More Than Simply a Taste of Thai

Still from Arin Rungjang’s “Golden Teardrop”. Photo credit: Future Perfect.

Still from Arin Rungjang’s “Golden Teardrop”. Photo credit: Future Perfect.

For conceptual artist Arin Rungjang food remains pivotal in his exhibitions. In this case, he takes us on a historical and geographical journey, in epic proportions, of one dish in particular – an egg yolk-based Thai dessert known as thong yod.

Through his exploration of this Thai-cherished “Golden Teardrop”, Rungjang has high expectations its audiences will strip away its layers of hidden meanings to revel in its cross-cultural connections.

His work alludes to an era of Thai history – a period where thong yod was first crystallized in the country’s evolving story. In so doing, his video art documents a captivating tale that reveals the connection between the Thais, the Portuguese, the Greeks and the Japanese.

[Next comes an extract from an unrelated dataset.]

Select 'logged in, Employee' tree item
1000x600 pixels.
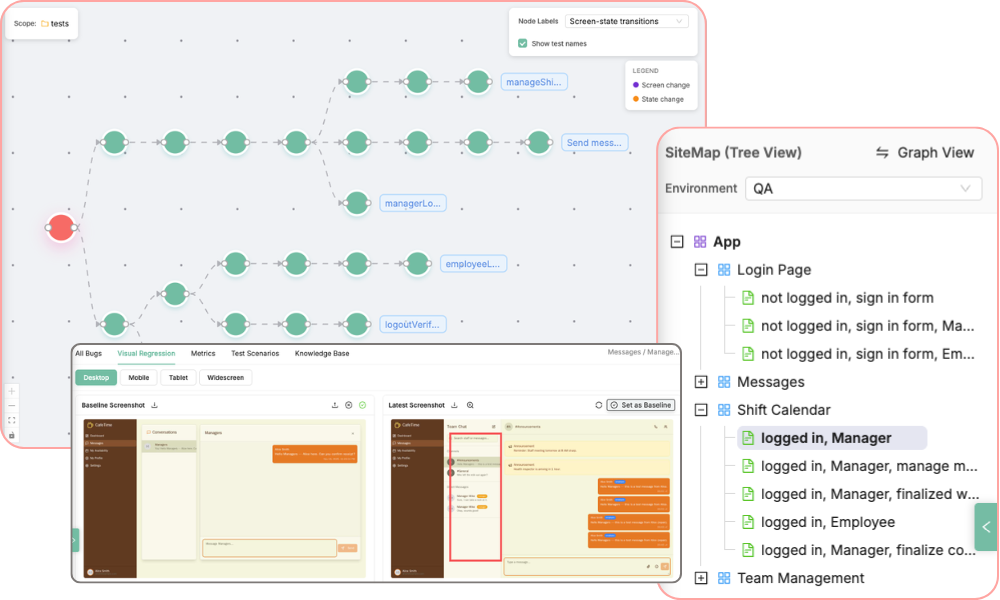(827, 522)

And it is a telling that began about 700 years ago in Portugal when Henry the navigator, the 15thcentury prince and explorer introduced sugar to this country. It was an introduction that was warmly embraced by the Portuguese nuns at a convent of Jesus in the little town Aveiro: they used it to make their country’s first ovos modes.

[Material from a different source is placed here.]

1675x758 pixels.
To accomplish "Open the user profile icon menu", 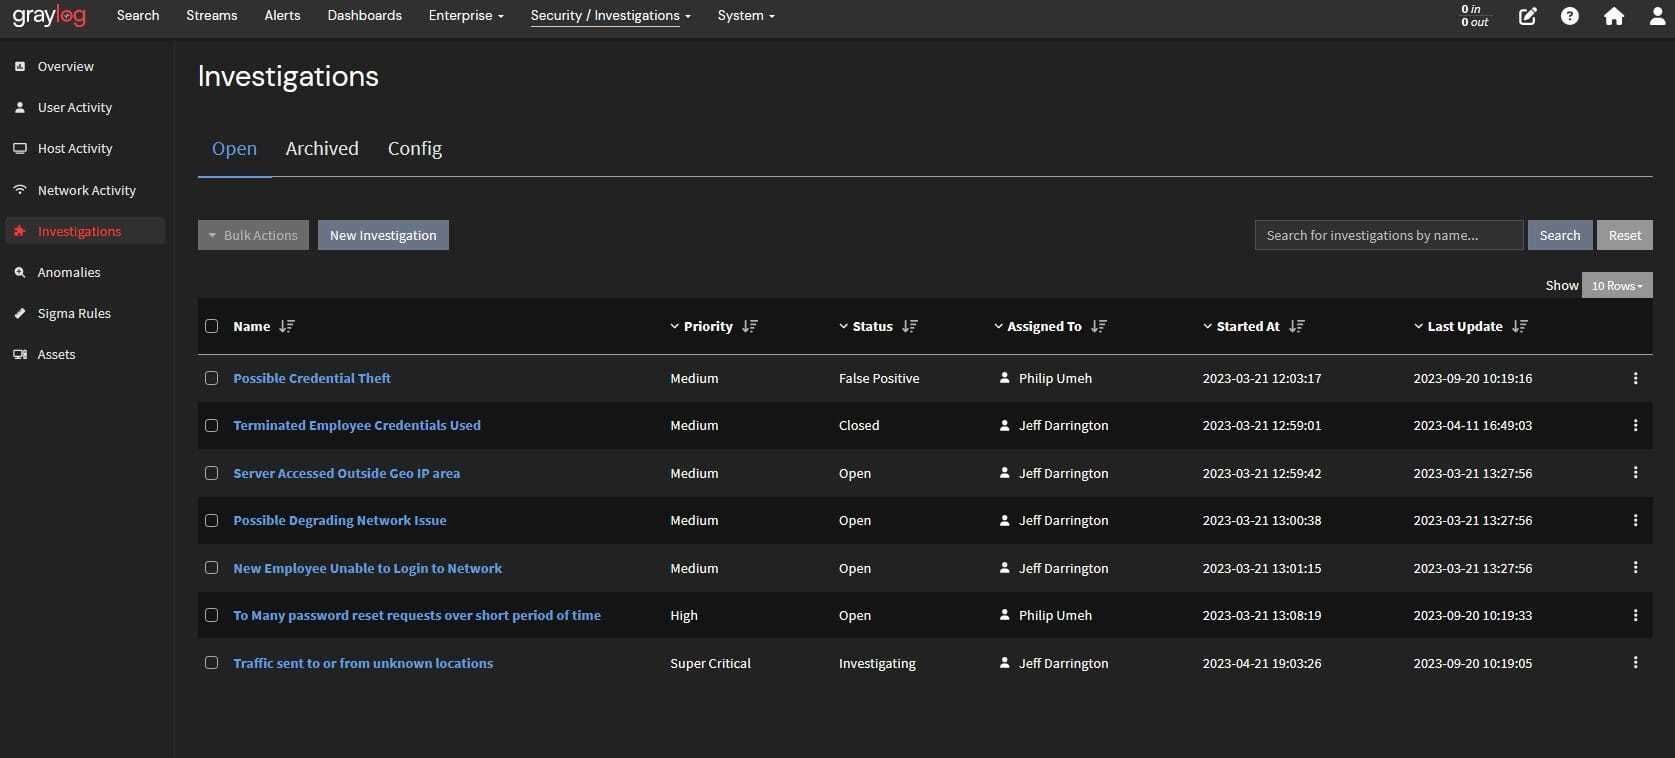I will [x=1657, y=16].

This Portuguese confection was what eventually became the Golden Teardrop, or thong yod, when it travelled from Portugal to Japan before making its way to the old Siamese city of Ayutthaya in the 17thcentury.

The Greek adventurer, Constantine Phaulkon, is the pivotal element of this magical transformation when he became a counselor to Ayutthaya’s King Narai about 350 years ago.

Why? And how?

Well, Maria Guyomar de Pinha, came along with Constantine to this ancient Siamese city. This Catholic woman of Japanese, Portuguese and Bangali descent was his wife and upon her arrival speedily recreated ovos modes as her comfort food from home.

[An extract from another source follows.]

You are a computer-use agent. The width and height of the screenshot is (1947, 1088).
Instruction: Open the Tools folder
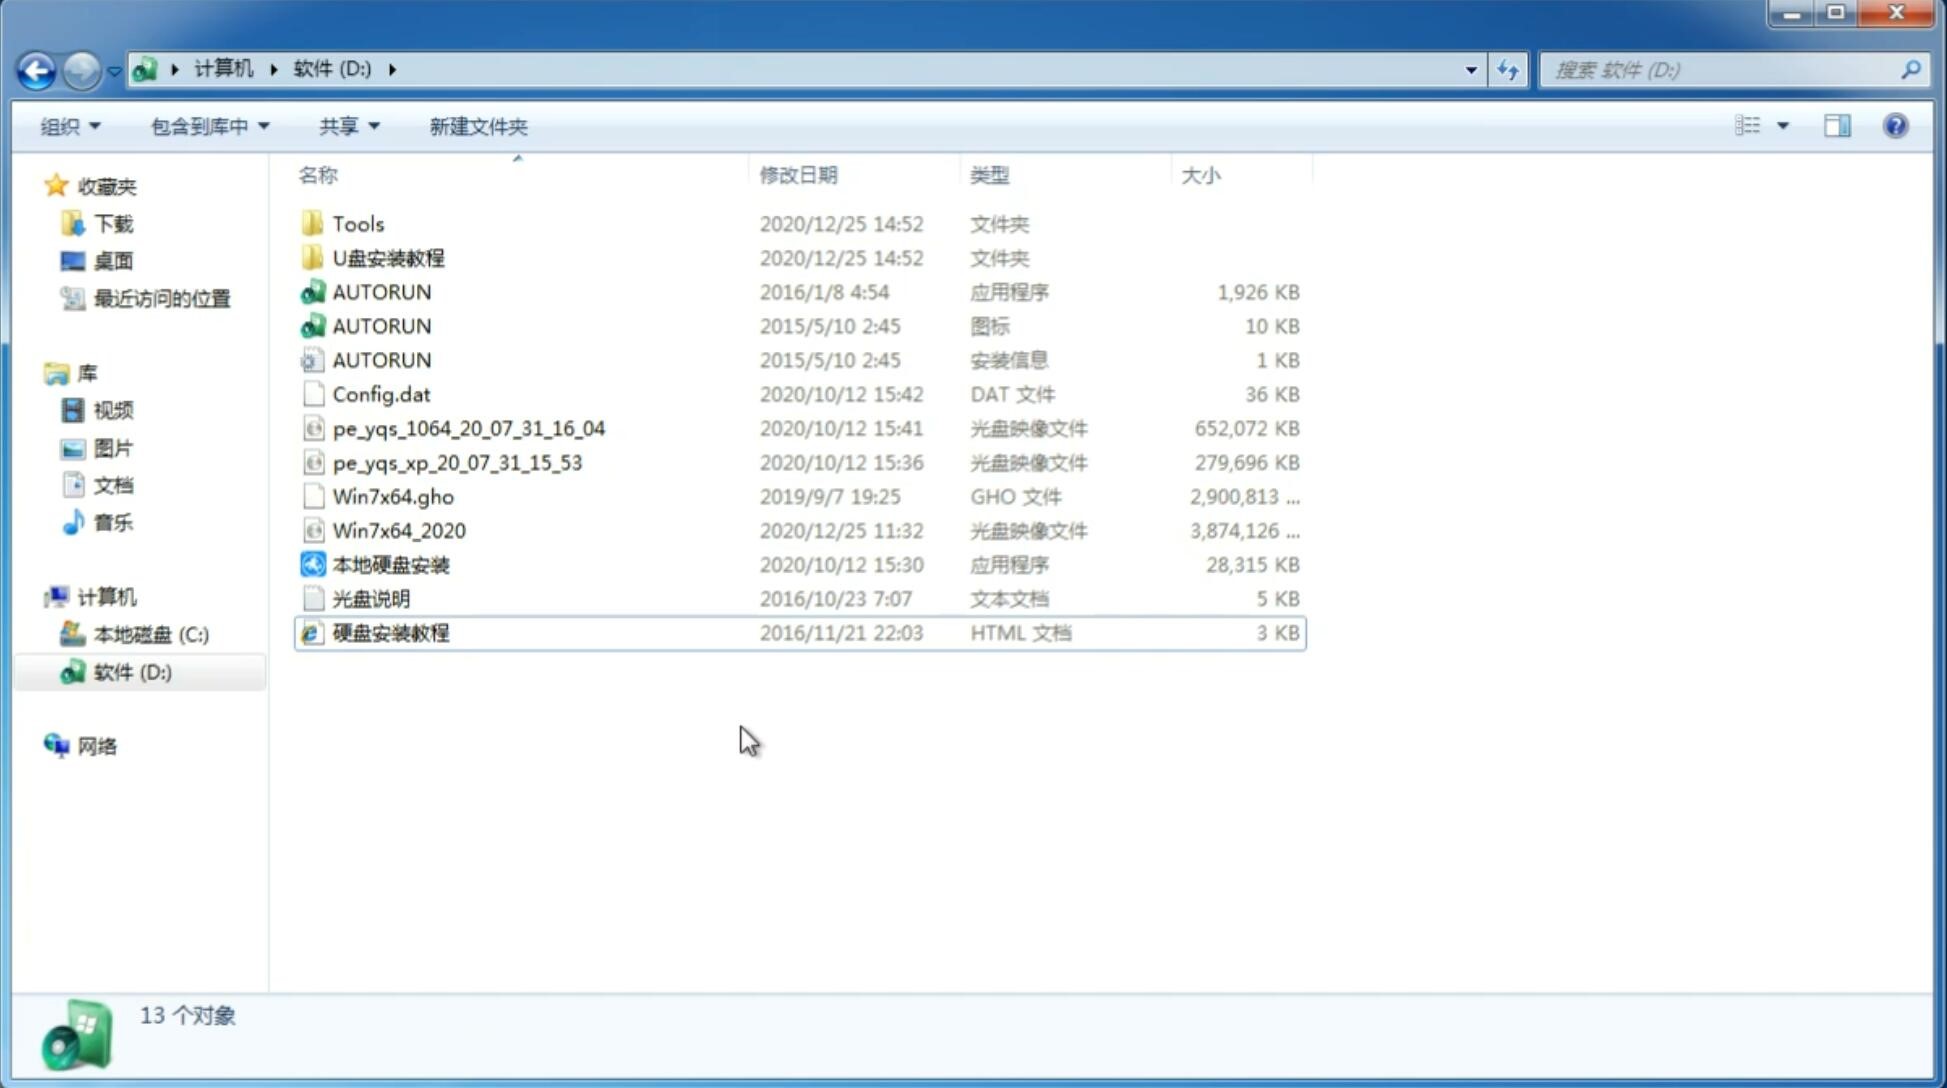tap(356, 223)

King Narai soon got a taste of it and loved it so much the Thais embraced it as their very own thong yod.

But this epic story of Golden Teardrop, a dessert first invented by a Portugese nun, does not end there. Rungjang weaves into the documentary’s narrative thong yod’s modern day application in the kitchens of Thailand through the telling of Hisako, a US-educated Japanese woman.

Her mother and grandmother had lived in Hiroshima and had survived the atomic bomb. Their survival ensured her eventual existence, which in turn allowed her to become the spouse of Rungjang’s colleague; so ending up in Thailand, opening a bakery shop in the process and lovingly making Golden Teardrops for her family.

Inter-woven into all these fragmented threads of documented history is also a video on how Rungjang crafts a sculpture installation as an integral part of his “Golden Teardrop” artwork; providing vivid imagery of the delicate smelting process.

The resulting sculpture installation consists of hundreds of pieces of beaten brassy bronze, each gently shaped like a smoothly refined thong yod teardrop. All un-intrusively threaded together by extremely fine copper wire and hung from a ceiling structure made from materials salvaged from an old wooden house from Ayutthaya and a railway train factory that was in production during the Second World War.

Like a chicly sophisticated and yet dignified modern day chandelier, Rungjang’s installation brings to vivid reality the deep love all Thais have for their much cherished thong yod.

All these literal and documented little threads of grand and small narratives combine to form a work about the fragmentary nature of history through humanity’s collective memory.

And this is achieved when Rungjang’s audiences astutely reassemble the disjunctive layers of personal and public conversations, thereby heightening their awareness of the secret intrigues that are catalyzed by institutional supremacy over the individual person’s limitations.

Yet it is an artwork where if the Portuguese come to view it, they will be able to relate to it; as would the Greeks and the Japanese. But Rungjang does not consider the work dedicated to the Greeks, the Portuguese, the Japanese or the Thai people. He wants all audiences to view it and make their own judgments.

And so in many ways, he has followed in the likes of the few Thai artists who have transcended the limits of a Thai-ness in their works. Like Montien Booma, Rungjang creates art of an international standing.

It is definitely this standing that drew for Rungjang an invitation from Thailand’s Office of Contemporary Art in the Ministry of Culture to participate in the 55th Venice Biennale earlier this year.

The Thai Pavillion at this much-publicized biennale focused on the theme of food as a promotion of Thailand’s soft power as a kitchen to the world. This catalyzed the conceptualization and realization of his much publicized “Golden Teardrop”.

Truly this revelation adds definitive layers to the intricate web of globally-motivated history Rungjang has ingeniously weaved around Thailand’s dearly loved thong yod.

Spin yet more yarn into Rungjang’s web of culinary-inspired history by viewing his “Golden Teardrop” at Future Perfect, at 47 Malan Road, #01-22 Gillman Barracks, Singapore 109444. His exhibition ends on 8 December this year.